Could you restate word for word the lines running from the one with "This screenshot has width=1182, height=665." to the end of the data, both ends included, but without pictures?

» SOURCE MATERIAL
++++++++++

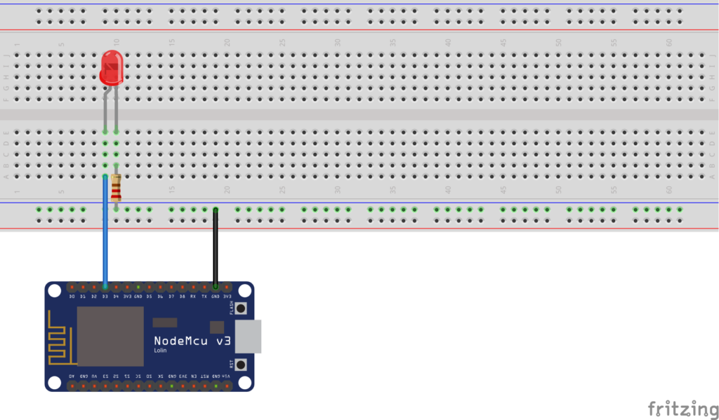Click the NodeMcu v3 board label
719x420 pixels.
192,341
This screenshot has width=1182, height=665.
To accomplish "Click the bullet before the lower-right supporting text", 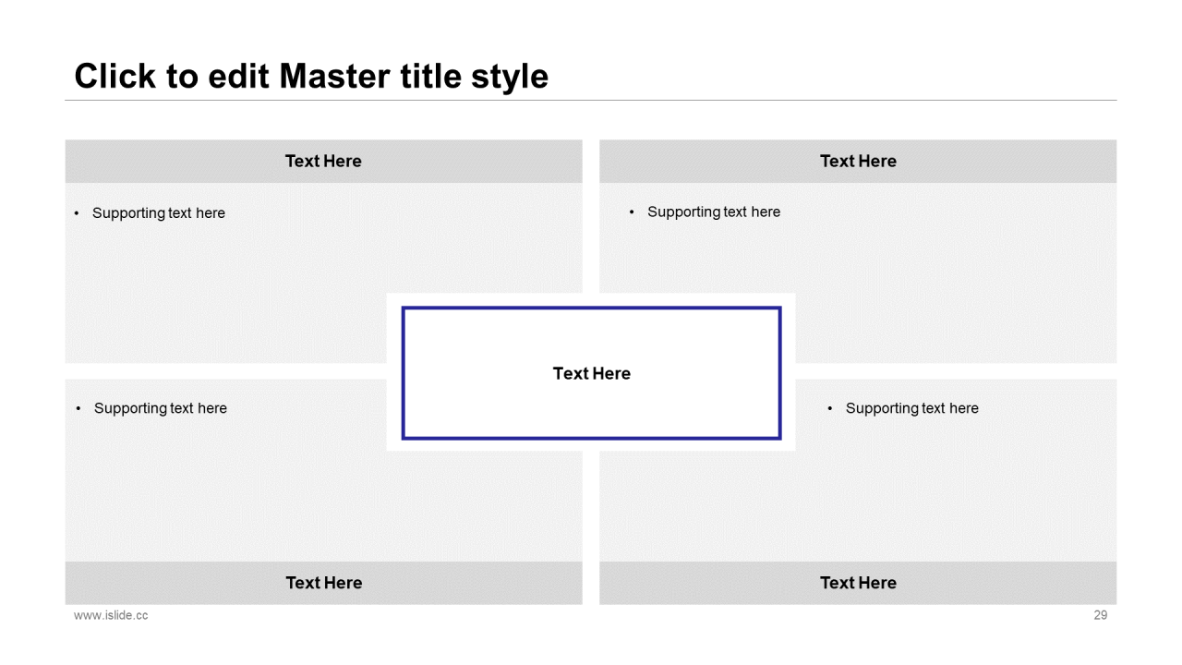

++++++++++

» RESPONSE AREA
This screenshot has width=1182, height=665.
To accomplish "Click the bullet before the lower-right supporting text", 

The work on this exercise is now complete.